Когда они махали ей руками, Бьянка подняла взволнованный взгляд на Мариетту, крепко держась за ее руку.
— Я рада, что ты все еще в Пиете. Я бы не хотела оставаться здесь без тебя и Елены.
— Дело может дойти до этого через год или два, — ответила Мариетта, думая, что это могла быть возможность подготовить ребенка. — Никто из нас не может остаться в Пиете навсегда.
— Но ты ведь не уедешь далеко? — Бьянка выглядела встревоженной.
— Расстояние ничто между людьми, которые любят друг друга. Я буду писать, или ты сможешь навещать меня, и я всегда буду хотеть вернуться в Венецию, чтобы увидеть тебя и Елену. — Она не могла пока предложить Бьянке дом, но надеялась, что Алекс согласится на это, когда придет время для ее крестницы покидать Пиету.
Ребенок размышлял.
— Но я не могу писать достаточно хорошо, чтобы посылать тебе длинные письма.
— Это легко поправимо. Я собираюсь вести дополнительные уроки, которые Елена давала тебе. Может быть, нам стоит заняться твоим письмом, Бьянка? Это могло быть небольшое письмо для Елены после ее свадьбы.
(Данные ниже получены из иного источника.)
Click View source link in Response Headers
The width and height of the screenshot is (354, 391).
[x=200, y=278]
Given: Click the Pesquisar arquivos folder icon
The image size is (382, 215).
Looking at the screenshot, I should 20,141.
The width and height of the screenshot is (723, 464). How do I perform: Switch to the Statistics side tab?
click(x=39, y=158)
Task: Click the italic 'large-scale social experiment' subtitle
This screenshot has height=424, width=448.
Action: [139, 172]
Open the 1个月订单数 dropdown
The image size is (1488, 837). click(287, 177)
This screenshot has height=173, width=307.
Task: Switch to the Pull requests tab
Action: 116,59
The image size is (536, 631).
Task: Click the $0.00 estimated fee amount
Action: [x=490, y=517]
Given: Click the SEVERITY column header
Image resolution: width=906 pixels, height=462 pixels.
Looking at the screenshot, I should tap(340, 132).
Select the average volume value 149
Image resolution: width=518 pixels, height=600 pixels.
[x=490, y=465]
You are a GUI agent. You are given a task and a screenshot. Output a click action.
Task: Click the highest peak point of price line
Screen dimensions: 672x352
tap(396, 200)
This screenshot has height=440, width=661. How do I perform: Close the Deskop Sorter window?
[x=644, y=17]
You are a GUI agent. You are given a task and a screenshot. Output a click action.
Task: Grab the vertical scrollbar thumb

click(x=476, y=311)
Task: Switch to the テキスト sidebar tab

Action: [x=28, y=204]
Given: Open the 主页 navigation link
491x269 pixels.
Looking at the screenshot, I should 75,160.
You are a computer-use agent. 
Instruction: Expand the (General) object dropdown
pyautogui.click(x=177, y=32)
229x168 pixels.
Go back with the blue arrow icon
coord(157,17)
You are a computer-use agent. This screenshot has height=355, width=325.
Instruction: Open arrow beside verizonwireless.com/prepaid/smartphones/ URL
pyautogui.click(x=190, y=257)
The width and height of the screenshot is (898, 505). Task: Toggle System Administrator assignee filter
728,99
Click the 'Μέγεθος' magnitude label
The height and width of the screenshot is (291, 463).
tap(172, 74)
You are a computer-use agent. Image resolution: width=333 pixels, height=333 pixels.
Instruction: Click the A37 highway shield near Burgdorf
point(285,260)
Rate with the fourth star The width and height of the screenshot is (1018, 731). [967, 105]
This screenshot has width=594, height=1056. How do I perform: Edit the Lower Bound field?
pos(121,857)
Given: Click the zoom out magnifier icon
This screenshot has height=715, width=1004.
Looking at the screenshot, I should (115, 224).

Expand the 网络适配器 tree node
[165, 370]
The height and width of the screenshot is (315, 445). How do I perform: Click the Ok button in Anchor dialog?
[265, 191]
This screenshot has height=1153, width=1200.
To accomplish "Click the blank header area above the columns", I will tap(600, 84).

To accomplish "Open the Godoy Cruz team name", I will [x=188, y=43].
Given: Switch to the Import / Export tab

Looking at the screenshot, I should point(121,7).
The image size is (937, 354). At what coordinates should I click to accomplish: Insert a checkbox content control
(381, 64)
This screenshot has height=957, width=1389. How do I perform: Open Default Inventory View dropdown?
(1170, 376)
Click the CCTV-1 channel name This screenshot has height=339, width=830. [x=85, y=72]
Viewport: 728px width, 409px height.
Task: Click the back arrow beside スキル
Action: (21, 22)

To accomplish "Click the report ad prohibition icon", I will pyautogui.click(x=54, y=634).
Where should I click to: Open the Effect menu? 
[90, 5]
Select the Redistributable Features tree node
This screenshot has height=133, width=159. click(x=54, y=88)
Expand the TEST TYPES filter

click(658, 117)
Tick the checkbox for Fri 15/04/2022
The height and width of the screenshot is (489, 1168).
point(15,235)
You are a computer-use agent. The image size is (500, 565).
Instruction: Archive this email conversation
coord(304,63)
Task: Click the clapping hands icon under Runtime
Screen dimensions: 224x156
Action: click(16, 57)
Ребенок просиял, глядя на нее.
— О да!
Синьора Селано была строгим наставником и находила ошибки у Елены при любой возможности. Ее заставляли накрывать столы для огромного количества гостей, включая банкет для ста или более человек, чтобы удостовериться, что она могла проверить, лежит ли ровно единственная вилка и правильно ли поставлен стакан. Часто они с Лавинией садились с синьорой и множеством невидимых гостей есть маленькие порции большого количества блюд из меню, запланированного для дожа, приглашенного посла или какого-нибудь другого важного гостя. В обязанности Елены входило выбирать меню, и, если одно или другое блюдо не было одобрено синьорой, за этим следовало настоящее шоу. Женщина издавала небольшие крики ужаса, прикладывала салфетку ко рту и делала знак, чтобы деликатес унесли прочь, или выказывала преувеличенное отвращение к тому, что было подано. Елена, однако, держала себя под постоянным контролем и ни разу не нагрубила и не ответила тем же.
Тем не менее посредством этих заданий и других, какой бы неприятной ни была процедура, Елена быстро научилась правильно все делать. Хотя сначала ей хотелось смеяться, беседуя с воображаемым дипломатом или другим выдающимся человеком по выбору синьоры, она вскоре выучила, какие предметы могли обсуждаться, а какие нет. Одно правило ей все-таки не нравилось.